12 March 2010
It’s been a long time since I’ve played video games with my dad.
When I was a kid, my family was the first one that I knew to own a Nintendo. In retrospect, I’m sure the system coming into our house was my dad’s doing because when we got the thing, I was way too young to have even known what it was, my mother had no interest in it and my sister was about three-and-a-half days old.
By the time I was got to four or five though, I spent more time on the thing than anyone. I was a kid, it was the late 1980s and we owned a Nintendo. It was perfect. In the mix of hours upon hours spent in front of the TV playing Super Mario Brothers, my dad and I would share the thing every now and again.
We started with Contra, the classic side-scroller shoot-em-up title. We’d usually get a level or two in and then get really frustrated and turn it off. Sports games were a different story. There were some epic match-ups we had that would span the NES and SNES generations. At the time, I needed, not wanted, to win every match-up. You see when I hit my teenage years I gave up on any dreams I had of being a pro baseball player or basketball player, but when I was a kid, all I wanted to be was Tom Glavine.
I wasn’t ever very good at athletics. I wasn’t bad, I was never picked last, but I was never picked first either. In a baseball line-up, I usually hit sixth. My dad, however, he was one of those guys who made it look effortless. He played softball and basketball and volleyball and everything he did just looked like the right way to do it. I couldn’t hit the ball as far as he did, throw it as hard as he did or make the catches he could and to be honest I still can’t.
But man I could kick his ass on video games. Especially with titles like Madden, I would beat him down every time … unmercifully. I’m talking 11 rushing touchdowns in a single game with Emmitt Smith. I’m talking about a glitch that made sure the fake field goal play work every time.

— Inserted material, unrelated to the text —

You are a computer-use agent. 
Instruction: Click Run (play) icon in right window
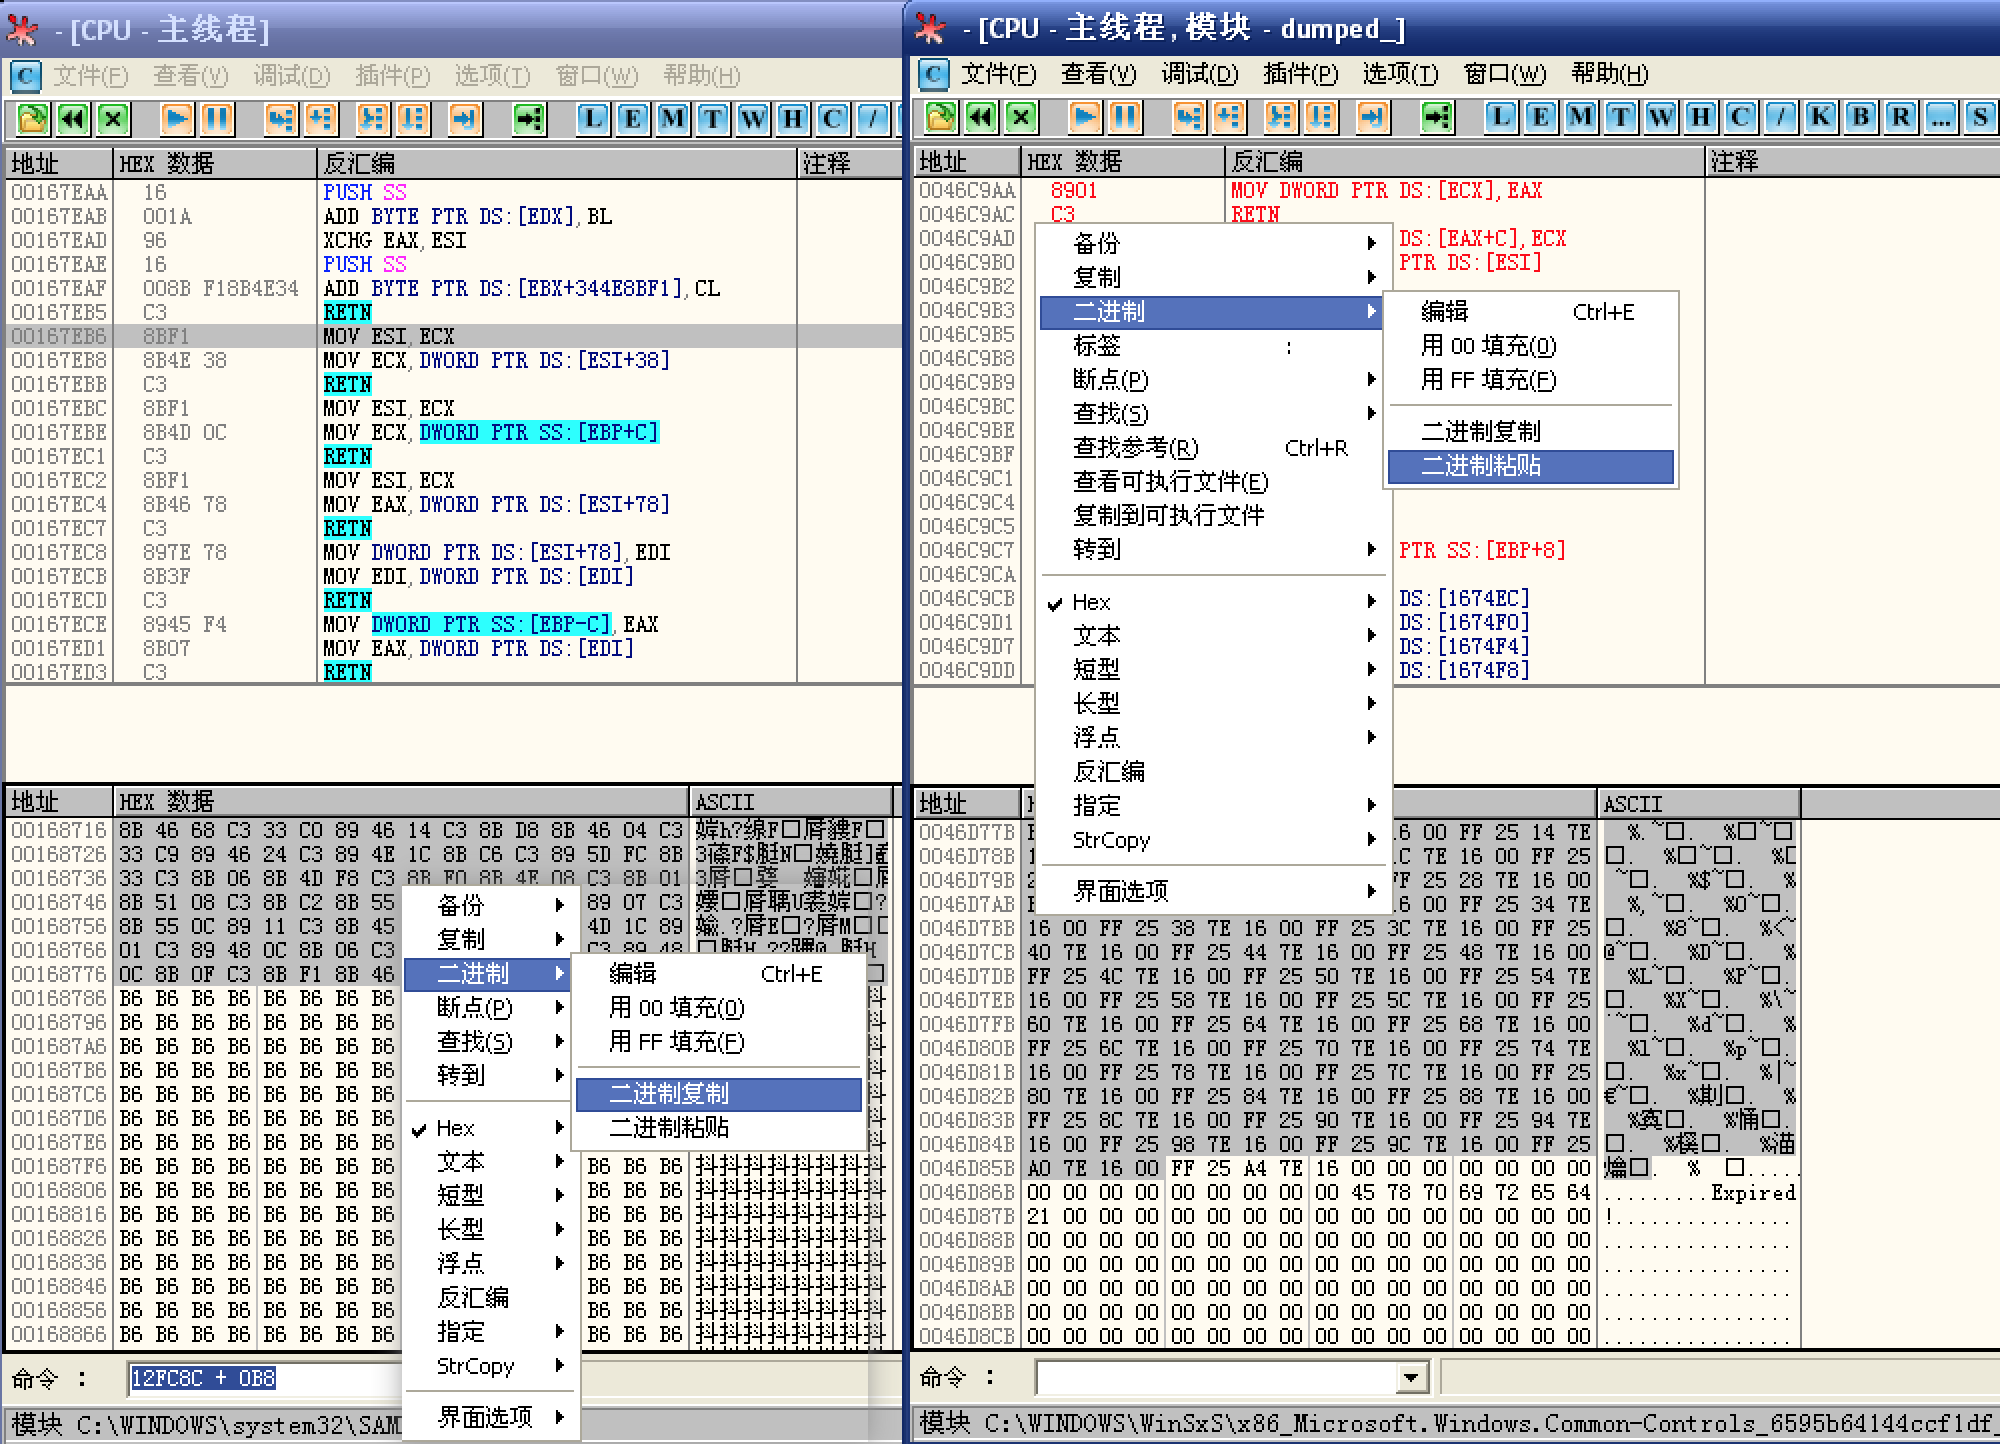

But baseball games were a little different. Yes, I won probably 90 percent of time, but it was never a blow out. Always a close game. Back then, there wasn’t a lot of nuance to baseball titles. You pressed A to swing. You pressed A to pitch. You pressed A to run. So regardless of how much time I spent playing the thing the relatively non-existent learning curve made baseball match-ups between me and Pop an evenly matched affair.

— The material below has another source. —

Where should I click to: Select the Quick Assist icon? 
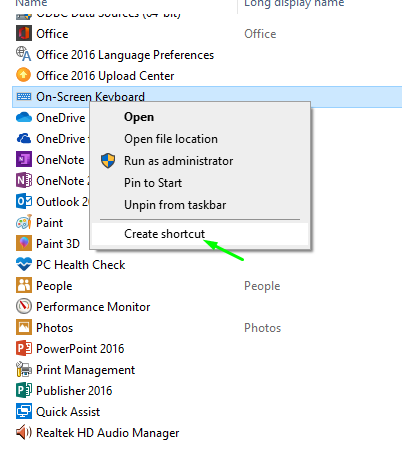tap(24, 411)
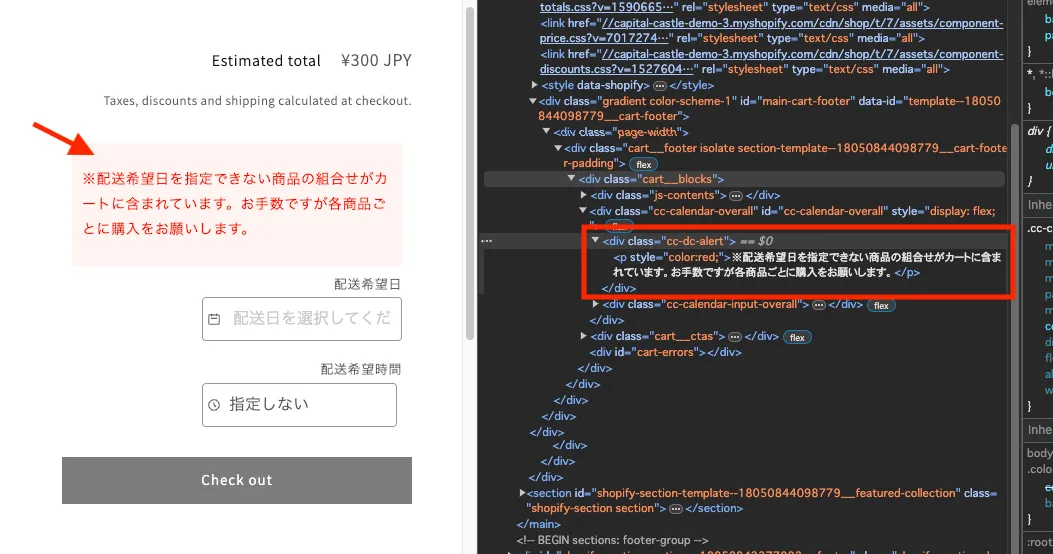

For awhile, we played Bases Loaded. Then we got Baseball Stars, which is considered by many to be the best NES sports title ever.
And for good reason.
As an avid sports gamer, there’s a lot me and my brethren take for granted today. You know, things like create-a-team and season mode. But in 1989, these things were other-wordly. Not only was Baseball Stars easy to play, the new features of trading players and season modes made it fun to play over and over again.
Which is probably why my dad and I played it so much.
But much, much more important than game modes or graphics, Baseball Stars has a direct tie to one of the most vivid memories of my entire life. I had to be six or seven tops. Me and my dad, we’re in my room playing a game of Baseball Stars. My dad pauses the game, asks me if I hear “that.” I ask him if I heard “what.” He said it must be nothing. We go back to the game. Play for a few more seconds. Then he stops the game again. Gets up and leaves the room. I follow him.
When you walk into our kitchen, you can see down a few steps to a landing by our back door. When we come around the corner, there’s a guy dressed all in black running out the door from our basement.
Its 7 o’clock at night and every light in the house is on. Me and my dad, we were talking so loud the neighbors could hear us, but apparently it didn’t stop some idiot from propping open our back door with a bucket and sneaking into our basement.
So my dad, he takes off after the guy. He would have caught him too, except he remembered I was in the house and who knows if there’s anyone else in the basement. So he comes back inside. Takes a look into the basement from atop the stairs.
And then it happened. A moment that has been repeated and a story that has been re-told at Thanksgivings and Christmas dinners for the last decade-and-a-half. Trying to scare the unknown thug who could still be lurching in our basement, my dad looks at me.
He says: “GJ. Get my gun.”
And me, the bright, earnest, good-hearted seven-year-old I was, I respond honestly.
I say: “Dad. You don’t have a gun!”
I said it because the fact of the matter was my dad did not own a gun. Never has. But now, not only did me and my dad know it, the unknown lunatic creeping around downstairs did now too. So my dad descends into the basement, unarmed but unafraid and thankfully, there was no one down there. After a quick inspection, we found nothing was taken. I still live in the same house now and while no one has broken in since, I’ll never forget that game of Baseball Stars.
Especially since after we checked the house one more time, I won.